Regulatory filings further reveal that Oppo has already consumed all the Rs 7 billion raised two years ago and no new NCDs have been issued based on its filings with the Registrar of Companies
(RoC) under the Ministry of Corporate Affairs. However, often these filings are not made immediately. For now, the firm plans to raise Rs 35 billion ($500 million) in the form of external commercial borrowings.
A questionnaire sent to Oppo about its plans for fund raising among other details remained unanswered. The need for more funds cannot be ruled out. The company recently inaugurated a research and development centre in Hyderabad — its first outside China — and is planning to set up a new manufacturing facility here. The new plant, estimated to ramp up its local sourcing by adding 50 million a year capacity to Oppo’s existing 15 million units, may cost Rs 22 billion.

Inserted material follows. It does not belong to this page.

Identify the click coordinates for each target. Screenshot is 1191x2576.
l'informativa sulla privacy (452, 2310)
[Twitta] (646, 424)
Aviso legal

According to sources, the firm’s higher advertisement and promotion costs are owing to deep discounting to its trade partners and widespread promotional activities involving on-shop promotions and display ads. Trade sources say in its bid to expand its retail footprint at a rapid pace, Oppo had raised the retailer margin to over 15 per cent in 2016. The standard margin range was five to 10 per cent at the time. “That was good business for us. But the way they spent money, it was unsustainable for any business,” says a senior executive of an electronic retail firm. The company, for example, spent Rs 10.8 billion on jersey rights for the national cricket team for 2018-2022 period . Market analysts, too, had raised red flags.
Interestingly, Oppo has brought down the retailer margin to less than 10 per cent, even though it had to cede ground to Xiaomi in the offline retail space. Xiaomi, which became the number one player in September 2017, has since expanded its presence in the offline retail aggressively with the addition of thousands of retail outlets and launching branded stores. A predominantly online player, Xiaomi now gets over 20 per cent its sales from brick-and-mortar outlets, without raising the retailer margin. For Oppo, analysts point towards the need to adapt to the fast changing realities of the market.
Yi Wang, Oppo’s managing director since 2015 when the company’s rise to prominence began, stepped down in November but did not offer any reason for doing so. Sources say the departure of Wang is linked to the firm’s inability to reach the top spot in India’s smartphone market. Despite Oppo spending heavily, it slipped to the fifth spot in September 2018 as its shipment declined by 7.1 per cent year-on-year. According to IDC, “fewer promotional activities and non-availability of attractive channel and consumer schemes” led to the fall.
A few months ago, the firm appointed Charles Wong as its new India president to drive growth and efficiently compete with Xiaomi. It said that Wong will be responsible for steering its expansion in India and achieve the company’s vision to be a leader in the market.